• **Task**
In the listing that follows, tally the lines containing "will"; give the count and nothing more.

++++

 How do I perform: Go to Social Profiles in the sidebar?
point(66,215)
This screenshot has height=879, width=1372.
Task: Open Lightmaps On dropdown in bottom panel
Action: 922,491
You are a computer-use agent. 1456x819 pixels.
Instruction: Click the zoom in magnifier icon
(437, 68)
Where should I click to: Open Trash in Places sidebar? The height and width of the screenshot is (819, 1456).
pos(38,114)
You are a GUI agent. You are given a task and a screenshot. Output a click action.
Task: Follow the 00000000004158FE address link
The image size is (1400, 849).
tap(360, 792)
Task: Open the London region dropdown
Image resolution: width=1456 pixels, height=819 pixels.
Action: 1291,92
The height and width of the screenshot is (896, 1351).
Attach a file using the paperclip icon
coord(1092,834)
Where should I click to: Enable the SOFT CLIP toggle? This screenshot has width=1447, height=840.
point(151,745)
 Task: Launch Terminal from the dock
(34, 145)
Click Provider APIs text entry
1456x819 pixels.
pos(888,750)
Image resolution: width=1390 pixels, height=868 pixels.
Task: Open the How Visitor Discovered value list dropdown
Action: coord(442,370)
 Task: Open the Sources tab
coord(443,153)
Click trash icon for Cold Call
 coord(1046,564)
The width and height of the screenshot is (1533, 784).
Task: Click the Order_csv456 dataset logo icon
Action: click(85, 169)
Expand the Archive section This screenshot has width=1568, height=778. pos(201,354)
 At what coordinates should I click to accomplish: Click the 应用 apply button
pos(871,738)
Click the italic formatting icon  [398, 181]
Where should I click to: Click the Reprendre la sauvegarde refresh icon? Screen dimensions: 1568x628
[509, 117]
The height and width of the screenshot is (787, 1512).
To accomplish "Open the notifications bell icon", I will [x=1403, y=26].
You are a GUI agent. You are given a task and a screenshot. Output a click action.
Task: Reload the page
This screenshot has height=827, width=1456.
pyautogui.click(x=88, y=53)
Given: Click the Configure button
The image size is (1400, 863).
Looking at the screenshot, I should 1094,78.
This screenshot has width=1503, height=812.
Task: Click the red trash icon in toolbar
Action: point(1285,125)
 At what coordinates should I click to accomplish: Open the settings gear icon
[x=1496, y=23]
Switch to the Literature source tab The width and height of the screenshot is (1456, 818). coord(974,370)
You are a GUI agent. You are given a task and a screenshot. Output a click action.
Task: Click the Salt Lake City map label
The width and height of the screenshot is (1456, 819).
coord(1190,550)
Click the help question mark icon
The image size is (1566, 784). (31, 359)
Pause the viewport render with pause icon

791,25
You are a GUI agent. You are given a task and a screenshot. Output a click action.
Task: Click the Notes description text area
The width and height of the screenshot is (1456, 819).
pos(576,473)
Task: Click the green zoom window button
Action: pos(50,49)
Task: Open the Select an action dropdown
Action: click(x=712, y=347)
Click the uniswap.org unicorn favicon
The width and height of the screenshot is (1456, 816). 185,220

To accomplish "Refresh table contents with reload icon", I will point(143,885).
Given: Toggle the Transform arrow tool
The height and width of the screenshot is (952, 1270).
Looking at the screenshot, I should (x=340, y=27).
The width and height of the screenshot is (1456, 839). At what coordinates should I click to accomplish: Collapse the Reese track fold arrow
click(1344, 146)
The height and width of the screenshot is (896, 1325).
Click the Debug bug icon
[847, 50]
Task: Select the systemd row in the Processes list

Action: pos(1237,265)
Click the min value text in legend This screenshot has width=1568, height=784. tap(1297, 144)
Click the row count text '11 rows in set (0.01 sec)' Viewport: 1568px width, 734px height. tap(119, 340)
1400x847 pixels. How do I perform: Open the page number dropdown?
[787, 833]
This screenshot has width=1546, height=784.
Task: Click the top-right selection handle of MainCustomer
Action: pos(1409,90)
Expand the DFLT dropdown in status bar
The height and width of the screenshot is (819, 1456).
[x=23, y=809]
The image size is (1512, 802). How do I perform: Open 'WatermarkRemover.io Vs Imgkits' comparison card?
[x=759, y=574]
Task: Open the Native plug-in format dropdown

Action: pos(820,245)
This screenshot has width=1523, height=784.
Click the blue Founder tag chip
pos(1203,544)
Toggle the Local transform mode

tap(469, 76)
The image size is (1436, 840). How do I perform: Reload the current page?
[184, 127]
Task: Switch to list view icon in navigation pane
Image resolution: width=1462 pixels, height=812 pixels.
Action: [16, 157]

++++

• **Finished exercise**
2